##### Source information #####

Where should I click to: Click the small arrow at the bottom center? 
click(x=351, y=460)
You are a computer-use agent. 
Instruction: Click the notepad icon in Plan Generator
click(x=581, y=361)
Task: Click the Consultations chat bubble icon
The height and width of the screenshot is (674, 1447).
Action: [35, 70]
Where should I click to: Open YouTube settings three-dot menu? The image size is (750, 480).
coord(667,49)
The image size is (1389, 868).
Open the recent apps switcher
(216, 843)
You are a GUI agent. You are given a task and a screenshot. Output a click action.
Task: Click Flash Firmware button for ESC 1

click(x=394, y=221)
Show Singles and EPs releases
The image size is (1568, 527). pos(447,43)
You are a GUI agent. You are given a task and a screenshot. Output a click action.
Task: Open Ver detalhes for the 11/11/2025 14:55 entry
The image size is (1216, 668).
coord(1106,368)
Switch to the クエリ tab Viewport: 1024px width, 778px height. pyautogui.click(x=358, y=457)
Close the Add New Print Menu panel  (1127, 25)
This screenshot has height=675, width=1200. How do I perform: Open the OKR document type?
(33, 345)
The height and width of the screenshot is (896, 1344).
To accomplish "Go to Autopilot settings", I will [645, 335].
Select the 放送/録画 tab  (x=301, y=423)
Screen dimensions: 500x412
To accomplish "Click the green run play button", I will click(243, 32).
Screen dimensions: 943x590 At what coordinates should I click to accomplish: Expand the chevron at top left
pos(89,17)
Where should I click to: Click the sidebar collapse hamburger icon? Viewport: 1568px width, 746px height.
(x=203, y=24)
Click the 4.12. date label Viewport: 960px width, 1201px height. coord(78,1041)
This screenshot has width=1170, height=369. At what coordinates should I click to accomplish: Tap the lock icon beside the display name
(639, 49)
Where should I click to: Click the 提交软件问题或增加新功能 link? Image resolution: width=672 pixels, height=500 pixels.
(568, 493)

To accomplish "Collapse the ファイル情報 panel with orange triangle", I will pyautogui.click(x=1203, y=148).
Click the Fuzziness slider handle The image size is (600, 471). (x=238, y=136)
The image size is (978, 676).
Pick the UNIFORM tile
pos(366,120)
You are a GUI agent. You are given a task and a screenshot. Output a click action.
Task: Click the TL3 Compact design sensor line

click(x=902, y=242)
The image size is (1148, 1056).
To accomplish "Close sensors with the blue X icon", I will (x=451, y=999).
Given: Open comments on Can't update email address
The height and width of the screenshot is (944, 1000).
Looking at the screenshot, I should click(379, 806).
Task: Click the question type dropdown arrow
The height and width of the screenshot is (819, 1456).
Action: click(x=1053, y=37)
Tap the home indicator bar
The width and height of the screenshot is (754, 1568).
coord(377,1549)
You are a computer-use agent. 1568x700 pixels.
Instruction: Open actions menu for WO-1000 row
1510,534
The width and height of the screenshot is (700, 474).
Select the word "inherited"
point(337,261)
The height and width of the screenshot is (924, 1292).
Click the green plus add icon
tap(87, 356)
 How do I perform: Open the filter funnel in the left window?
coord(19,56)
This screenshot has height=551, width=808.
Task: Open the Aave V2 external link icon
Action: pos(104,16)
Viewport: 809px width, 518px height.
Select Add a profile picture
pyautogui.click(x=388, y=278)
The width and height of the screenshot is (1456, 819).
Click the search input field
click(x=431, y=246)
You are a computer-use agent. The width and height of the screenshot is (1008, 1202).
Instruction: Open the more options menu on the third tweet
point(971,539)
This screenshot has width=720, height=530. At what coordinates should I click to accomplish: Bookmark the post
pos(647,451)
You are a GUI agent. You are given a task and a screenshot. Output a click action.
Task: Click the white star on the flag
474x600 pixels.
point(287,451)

#####

**Work request:**
Show the lines of the data that hold the word "with".

**Response to this task:**
To accomplish "Collapse the ファイル情報 panel with orange triangle", I will pyautogui.click(x=1203, y=148).
To accomplish "Close sensors with the blue X icon", I will (x=451, y=999).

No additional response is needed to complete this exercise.